Jumbo vertical markets like healthcare are often ideal places to make money. By sequentially drilling-down on individual segments of the healthcare market to a degree that competing telecommunication companies are either unwilling or unable to match, LifeStar has the opportunity to own the customer and exclude tough competition.

LifeStar has developed a profound understanding of the true dynamics and value chain of each of its chosen healthcare market segments in order to address their needs for greater profits. This, in turn, permits value-based pricing, which is the most profitable form of pricing. Business history also shows that once a market segment adopts a market leading solution, loyalty lasts to the grave. An additional advantage of specialization is that each highly competitive vertical market segment in healthcare has its own professional trade association and strong word of mouth channel, which in turn, reduces LifeStar marketing costs.

15

Timing

Speed to market, product development lead-time and the timing of entry into a market all confer advantage. The firm that has more experience developing and delivering a product or service generally is more profitable than a firm without experience. The market for direct to patient telecommunication has been primed by heightened managed care motivation to find ways to create "clinical outreach", "distance medicine", "access" and "availability". In its industry review, First Consulting Group identified outreach, access and availability of members as a strategy being adopted by nearly all managed care organizations. The report states "Outreach is important in establishing a partnership in care and managing care needs in a more timely and reliable way. Outreach requires new mechanisms for tracking patients and following up with them." And, Anderson Consulting has found, "Soon, healthcare will be available at anytime, in any place. The winning strategy is to bring care directly to consumers through telecommunications. Thus, the need for consumers or providers to travel to receive services - most of which are information based - is largely diminished."2

Establishing ongoing connectivity to the end-user customer enables patient self-reporting. The self-reporting facility shifts healthcare from an episodic encounter to a continuous flow of patient information allowing managed-care firms to view the direction and flow of patient behavior. It allows these firms to anticipate where the patient is heading and to develop their service responses and offerings in response to these movements.

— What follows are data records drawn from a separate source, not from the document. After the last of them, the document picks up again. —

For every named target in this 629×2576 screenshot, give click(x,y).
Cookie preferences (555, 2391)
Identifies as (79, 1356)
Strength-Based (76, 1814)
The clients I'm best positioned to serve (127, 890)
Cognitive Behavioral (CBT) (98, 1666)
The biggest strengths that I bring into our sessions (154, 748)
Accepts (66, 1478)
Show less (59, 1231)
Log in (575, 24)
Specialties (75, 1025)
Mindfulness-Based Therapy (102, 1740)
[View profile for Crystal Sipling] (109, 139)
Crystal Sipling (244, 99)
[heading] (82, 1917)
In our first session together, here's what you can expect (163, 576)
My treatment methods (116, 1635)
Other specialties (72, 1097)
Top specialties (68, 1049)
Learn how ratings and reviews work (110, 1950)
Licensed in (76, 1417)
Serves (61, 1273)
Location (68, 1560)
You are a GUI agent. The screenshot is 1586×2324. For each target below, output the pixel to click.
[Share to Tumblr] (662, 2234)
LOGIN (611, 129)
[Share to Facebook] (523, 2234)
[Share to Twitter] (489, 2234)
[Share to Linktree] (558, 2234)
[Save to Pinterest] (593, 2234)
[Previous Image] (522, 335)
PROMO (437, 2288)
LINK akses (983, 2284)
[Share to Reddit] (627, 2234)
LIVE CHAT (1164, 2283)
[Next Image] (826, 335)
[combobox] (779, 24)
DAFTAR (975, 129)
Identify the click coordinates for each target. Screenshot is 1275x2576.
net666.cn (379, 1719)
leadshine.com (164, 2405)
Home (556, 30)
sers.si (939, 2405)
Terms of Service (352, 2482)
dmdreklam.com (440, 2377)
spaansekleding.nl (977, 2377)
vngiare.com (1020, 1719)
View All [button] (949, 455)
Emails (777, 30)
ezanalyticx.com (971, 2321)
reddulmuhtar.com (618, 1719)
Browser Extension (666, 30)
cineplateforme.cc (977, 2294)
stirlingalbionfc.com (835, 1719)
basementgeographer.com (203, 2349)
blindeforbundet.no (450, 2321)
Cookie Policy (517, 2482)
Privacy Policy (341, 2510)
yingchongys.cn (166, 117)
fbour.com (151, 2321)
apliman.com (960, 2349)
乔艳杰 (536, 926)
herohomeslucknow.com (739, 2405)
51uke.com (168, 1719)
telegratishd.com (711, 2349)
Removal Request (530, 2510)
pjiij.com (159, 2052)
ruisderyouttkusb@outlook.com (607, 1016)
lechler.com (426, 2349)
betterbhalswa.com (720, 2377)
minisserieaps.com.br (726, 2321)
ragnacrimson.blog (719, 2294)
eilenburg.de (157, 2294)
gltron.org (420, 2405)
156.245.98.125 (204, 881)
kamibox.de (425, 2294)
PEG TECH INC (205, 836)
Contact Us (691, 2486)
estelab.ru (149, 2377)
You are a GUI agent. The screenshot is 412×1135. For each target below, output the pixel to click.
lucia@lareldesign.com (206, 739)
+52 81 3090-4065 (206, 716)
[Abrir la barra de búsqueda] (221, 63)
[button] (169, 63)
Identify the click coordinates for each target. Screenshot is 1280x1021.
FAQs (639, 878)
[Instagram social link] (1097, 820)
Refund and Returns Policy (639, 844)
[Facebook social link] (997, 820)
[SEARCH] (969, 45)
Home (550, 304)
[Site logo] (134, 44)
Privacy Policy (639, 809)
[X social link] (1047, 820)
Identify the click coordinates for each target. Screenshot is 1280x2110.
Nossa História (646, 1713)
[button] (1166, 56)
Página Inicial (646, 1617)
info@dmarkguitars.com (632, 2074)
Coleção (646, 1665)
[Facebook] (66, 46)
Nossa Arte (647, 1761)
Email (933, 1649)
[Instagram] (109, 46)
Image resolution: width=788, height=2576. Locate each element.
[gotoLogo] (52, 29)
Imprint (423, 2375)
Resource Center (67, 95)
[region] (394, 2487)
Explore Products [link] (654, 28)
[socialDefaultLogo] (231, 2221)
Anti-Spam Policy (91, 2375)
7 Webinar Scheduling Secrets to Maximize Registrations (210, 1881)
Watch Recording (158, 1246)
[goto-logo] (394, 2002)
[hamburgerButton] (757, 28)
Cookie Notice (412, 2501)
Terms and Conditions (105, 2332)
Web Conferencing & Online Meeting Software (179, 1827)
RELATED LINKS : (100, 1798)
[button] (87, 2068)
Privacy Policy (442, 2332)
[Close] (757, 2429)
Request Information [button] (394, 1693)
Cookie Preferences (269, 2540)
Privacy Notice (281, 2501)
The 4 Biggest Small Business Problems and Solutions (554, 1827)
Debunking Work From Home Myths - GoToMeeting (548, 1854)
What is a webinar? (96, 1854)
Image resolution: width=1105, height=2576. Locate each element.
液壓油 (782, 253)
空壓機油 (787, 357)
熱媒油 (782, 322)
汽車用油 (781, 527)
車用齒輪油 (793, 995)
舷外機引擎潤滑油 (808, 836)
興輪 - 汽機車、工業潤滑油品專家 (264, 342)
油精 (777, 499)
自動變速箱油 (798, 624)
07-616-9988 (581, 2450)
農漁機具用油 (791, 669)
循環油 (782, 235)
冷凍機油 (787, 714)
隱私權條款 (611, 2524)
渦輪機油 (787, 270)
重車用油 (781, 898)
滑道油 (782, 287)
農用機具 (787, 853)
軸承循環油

Over ten thousand websites are now providing medical information to consumers. The establishment of the Science Panel on Interactive Communication and Health by the U.S. Department of Health and Human Services, and a growing science base of peer reviewed literature, supports the timeliness of an entry into healthcare telecommunications. A well-timed entry with a needed solution creates an opportunity for strategic advantage. First-to-market in healthcare telecommunications provides the opportunity to create the standard in a vertical market against which all later competitors must fight. It confers a huge competitive advantage to grasp market share, which can last for years to come.

LifeStar's product development time also confers advantage. LifeStar has licensed ground breaking patents on an exclusive basis from the National Medical Research Council (NMRC), a non-profit foundation where LifeStar's senior management was part of the original development team at. The underlying healthcare communication technology strategy was developed with the contributions of over a dozen department heads at such academic institutions as Harvard, Yale, UCLA and Stanford and represents the state of the art in the field of Behavioral Medicine, Learning and Cognition. LifeStar benefits from the extensive experience curve, experiments and field testing of its telecommunication system. Experience curve is in itself identified as a separate and distinct component of profit strategy and is a source of competitive advantage.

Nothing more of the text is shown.